Task prompt
Of all the entries below, retype only the lines from the one with "Task: Click the Codeguard Basic label" through the one with "Given: Click the Countries globe icon", exactly as they appear.

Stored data

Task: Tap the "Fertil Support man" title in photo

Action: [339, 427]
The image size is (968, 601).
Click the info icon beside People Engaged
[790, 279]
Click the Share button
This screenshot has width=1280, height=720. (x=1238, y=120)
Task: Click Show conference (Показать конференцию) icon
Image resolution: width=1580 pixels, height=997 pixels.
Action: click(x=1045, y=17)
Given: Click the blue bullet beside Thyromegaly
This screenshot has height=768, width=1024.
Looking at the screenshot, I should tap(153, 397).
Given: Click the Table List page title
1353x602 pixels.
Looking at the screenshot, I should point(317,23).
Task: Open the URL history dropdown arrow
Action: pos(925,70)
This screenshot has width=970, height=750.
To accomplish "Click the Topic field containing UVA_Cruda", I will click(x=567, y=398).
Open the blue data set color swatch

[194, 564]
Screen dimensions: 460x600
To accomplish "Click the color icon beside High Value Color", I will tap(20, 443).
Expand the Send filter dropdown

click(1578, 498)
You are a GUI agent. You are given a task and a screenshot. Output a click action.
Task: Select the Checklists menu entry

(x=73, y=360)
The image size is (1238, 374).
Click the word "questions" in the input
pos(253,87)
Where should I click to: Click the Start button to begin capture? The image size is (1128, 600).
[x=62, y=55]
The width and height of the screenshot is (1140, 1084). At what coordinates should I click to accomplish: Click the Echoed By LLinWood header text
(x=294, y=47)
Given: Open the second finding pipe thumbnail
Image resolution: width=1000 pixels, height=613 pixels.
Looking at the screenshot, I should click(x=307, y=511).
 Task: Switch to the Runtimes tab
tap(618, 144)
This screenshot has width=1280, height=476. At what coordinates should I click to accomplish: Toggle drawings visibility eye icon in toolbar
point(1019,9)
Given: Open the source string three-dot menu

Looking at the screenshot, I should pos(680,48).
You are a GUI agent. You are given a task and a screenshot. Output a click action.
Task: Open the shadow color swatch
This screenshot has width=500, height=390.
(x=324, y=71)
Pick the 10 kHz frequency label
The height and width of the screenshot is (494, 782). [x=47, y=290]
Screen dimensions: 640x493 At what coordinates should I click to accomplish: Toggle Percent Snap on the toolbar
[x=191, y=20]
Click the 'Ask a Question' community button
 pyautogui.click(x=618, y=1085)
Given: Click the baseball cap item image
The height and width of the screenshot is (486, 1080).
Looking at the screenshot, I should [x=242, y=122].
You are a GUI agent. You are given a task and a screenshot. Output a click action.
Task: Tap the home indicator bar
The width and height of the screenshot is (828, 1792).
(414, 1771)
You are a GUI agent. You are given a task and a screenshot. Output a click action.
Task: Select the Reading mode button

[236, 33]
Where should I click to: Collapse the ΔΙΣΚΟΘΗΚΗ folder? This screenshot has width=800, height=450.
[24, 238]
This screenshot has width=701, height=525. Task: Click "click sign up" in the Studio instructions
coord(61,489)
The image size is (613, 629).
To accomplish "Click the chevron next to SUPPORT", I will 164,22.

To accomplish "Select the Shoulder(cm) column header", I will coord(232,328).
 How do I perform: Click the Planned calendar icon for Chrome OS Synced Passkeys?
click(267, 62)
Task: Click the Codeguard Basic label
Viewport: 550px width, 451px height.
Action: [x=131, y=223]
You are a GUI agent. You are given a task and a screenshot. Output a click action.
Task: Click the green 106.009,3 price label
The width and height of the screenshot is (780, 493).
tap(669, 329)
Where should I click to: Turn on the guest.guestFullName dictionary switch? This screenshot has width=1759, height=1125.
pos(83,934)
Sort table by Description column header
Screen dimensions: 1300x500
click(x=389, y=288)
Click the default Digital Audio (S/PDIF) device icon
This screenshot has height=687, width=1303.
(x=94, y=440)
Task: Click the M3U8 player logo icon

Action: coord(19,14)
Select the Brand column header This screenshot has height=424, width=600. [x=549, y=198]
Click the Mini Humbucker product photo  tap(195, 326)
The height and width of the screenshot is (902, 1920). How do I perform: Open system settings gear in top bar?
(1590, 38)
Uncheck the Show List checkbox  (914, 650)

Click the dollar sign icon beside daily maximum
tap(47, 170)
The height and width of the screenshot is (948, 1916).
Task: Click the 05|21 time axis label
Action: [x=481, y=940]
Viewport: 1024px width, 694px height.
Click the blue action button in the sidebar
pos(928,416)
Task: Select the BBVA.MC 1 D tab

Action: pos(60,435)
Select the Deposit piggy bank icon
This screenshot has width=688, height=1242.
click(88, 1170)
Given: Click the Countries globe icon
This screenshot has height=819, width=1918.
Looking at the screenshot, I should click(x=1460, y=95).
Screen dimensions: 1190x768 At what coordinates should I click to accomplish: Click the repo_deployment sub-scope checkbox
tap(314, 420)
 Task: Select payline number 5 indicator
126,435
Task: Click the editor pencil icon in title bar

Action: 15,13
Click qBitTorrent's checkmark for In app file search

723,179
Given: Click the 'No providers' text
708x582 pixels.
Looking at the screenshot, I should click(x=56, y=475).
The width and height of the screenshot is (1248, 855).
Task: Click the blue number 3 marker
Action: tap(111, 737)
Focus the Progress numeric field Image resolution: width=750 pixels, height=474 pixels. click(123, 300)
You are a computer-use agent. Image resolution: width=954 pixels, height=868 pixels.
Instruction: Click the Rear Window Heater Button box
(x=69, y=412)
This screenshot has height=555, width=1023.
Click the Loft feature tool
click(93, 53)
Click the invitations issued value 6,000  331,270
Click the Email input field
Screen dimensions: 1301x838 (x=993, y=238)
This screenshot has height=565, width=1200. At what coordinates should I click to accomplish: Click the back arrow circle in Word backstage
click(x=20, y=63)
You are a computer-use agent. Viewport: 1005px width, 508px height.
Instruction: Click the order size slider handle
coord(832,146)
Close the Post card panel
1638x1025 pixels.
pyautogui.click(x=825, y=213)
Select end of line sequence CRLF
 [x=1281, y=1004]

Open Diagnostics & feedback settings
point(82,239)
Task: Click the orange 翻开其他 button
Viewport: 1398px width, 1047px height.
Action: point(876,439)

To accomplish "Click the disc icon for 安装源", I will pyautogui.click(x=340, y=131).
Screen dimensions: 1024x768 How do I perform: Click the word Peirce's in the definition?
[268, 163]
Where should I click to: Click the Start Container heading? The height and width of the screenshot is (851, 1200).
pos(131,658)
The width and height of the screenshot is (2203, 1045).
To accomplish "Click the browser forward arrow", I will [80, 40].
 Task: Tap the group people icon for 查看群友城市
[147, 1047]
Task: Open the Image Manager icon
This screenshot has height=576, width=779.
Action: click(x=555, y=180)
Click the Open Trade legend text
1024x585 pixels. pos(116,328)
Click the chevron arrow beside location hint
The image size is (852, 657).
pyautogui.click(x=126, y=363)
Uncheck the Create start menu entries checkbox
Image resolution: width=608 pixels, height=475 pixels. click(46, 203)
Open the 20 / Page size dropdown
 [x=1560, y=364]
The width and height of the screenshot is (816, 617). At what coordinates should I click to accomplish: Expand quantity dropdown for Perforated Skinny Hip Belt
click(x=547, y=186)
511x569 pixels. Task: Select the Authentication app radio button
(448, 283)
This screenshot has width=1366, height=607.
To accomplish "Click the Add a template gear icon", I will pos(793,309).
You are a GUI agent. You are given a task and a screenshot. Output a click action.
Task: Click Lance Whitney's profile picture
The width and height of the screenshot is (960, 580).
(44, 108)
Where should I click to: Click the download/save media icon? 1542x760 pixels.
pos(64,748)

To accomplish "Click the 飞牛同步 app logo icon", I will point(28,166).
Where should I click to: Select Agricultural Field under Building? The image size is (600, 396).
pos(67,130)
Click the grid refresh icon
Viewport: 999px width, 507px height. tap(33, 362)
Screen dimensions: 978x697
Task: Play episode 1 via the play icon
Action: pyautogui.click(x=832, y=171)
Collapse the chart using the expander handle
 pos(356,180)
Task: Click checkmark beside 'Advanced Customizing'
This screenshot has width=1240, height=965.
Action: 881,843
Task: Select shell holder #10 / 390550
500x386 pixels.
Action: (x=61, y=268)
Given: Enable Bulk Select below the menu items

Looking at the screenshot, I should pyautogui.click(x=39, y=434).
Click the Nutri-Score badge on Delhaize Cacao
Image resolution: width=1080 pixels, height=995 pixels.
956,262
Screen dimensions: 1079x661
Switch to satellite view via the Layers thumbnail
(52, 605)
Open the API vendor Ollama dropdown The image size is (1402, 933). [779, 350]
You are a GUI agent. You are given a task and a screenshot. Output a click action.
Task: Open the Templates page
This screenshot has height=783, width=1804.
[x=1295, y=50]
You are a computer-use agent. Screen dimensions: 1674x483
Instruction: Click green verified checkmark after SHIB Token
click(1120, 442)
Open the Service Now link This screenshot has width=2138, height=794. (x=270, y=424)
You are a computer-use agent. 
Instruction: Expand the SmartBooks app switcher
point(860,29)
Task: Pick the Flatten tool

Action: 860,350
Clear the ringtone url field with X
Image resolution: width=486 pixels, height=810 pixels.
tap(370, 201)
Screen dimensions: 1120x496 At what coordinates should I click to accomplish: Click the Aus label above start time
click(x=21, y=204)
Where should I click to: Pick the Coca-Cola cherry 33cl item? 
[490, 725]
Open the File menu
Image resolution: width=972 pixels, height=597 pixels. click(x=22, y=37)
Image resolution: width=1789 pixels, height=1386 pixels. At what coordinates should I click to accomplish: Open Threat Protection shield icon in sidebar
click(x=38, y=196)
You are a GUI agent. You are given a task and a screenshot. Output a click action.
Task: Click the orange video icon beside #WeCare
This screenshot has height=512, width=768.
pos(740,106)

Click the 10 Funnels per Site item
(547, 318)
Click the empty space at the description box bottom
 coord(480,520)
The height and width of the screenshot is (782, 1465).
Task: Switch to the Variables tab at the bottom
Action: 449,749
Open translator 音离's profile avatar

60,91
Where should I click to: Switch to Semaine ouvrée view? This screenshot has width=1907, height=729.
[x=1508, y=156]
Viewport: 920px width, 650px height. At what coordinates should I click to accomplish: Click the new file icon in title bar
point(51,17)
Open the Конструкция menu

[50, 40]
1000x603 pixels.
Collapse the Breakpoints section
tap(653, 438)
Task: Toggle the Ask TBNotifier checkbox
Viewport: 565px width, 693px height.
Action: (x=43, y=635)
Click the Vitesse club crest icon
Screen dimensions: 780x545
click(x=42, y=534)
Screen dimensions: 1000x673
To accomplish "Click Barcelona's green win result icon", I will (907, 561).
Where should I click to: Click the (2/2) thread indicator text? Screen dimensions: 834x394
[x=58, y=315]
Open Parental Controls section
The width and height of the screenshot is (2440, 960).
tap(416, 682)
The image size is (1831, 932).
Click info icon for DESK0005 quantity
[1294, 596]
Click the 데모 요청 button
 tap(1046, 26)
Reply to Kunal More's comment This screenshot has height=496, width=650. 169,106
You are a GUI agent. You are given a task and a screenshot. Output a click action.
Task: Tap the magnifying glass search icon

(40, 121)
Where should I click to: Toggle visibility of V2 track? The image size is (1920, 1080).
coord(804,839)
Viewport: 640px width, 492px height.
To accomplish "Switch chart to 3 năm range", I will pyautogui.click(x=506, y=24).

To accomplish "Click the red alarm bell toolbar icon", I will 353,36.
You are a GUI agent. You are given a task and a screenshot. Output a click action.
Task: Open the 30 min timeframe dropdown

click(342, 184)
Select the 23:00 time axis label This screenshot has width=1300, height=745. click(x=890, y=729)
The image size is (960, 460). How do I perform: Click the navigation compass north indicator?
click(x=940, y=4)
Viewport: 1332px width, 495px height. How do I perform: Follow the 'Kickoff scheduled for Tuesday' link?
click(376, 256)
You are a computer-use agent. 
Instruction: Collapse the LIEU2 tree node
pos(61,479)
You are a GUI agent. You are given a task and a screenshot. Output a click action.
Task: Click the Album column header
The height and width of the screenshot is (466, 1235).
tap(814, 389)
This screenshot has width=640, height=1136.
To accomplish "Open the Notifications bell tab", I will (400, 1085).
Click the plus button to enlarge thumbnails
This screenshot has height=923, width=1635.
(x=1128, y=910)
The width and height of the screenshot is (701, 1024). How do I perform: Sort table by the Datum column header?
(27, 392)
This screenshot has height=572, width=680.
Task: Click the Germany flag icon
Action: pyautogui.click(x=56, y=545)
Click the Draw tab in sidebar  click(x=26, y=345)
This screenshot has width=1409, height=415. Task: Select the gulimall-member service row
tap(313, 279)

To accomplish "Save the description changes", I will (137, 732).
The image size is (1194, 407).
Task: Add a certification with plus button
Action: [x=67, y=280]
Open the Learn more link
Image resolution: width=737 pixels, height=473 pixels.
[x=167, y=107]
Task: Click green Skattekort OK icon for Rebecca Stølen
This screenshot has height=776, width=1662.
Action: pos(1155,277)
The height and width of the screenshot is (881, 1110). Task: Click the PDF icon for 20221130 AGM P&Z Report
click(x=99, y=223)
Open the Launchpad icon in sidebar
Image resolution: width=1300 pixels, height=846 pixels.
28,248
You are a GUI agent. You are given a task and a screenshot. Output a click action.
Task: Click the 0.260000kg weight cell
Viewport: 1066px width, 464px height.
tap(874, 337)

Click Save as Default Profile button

Your solution
Task: Click the Codeguard Basic label
Viewport: 550px width, 451px height.
Action: [x=131, y=223]
You are a GUI agent. You are given a task and a screenshot. Output a click action.
Task: Click the green 106.009,3 price label
The width and height of the screenshot is (780, 493).
tap(669, 329)
Where should I click to: Turn on the guest.guestFullName dictionary switch? This screenshot has width=1759, height=1125.
pos(83,934)
Sort table by Description column header
Screen dimensions: 1300x500
click(x=389, y=288)
Click the default Digital Audio (S/PDIF) device icon
This screenshot has height=687, width=1303.
(x=94, y=440)
Task: Click the M3U8 player logo icon

Action: coord(19,14)
Select the Brand column header This screenshot has height=424, width=600. [x=549, y=198]
Click the Mini Humbucker product photo  tap(195, 326)
The height and width of the screenshot is (902, 1920). How do I perform: Open system settings gear in top bar?
(1590, 38)
Uncheck the Show List checkbox  (914, 650)

Click the dollar sign icon beside daily maximum
tap(47, 170)
The height and width of the screenshot is (948, 1916).
Task: Click the 05|21 time axis label
Action: [x=481, y=940]
Viewport: 1024px width, 694px height.
Click the blue action button in the sidebar
pos(928,416)
Task: Select the BBVA.MC 1 D tab

Action: pos(60,435)
Select the Deposit piggy bank icon
This screenshot has width=688, height=1242.
click(88, 1170)
Given: Click the Countries globe icon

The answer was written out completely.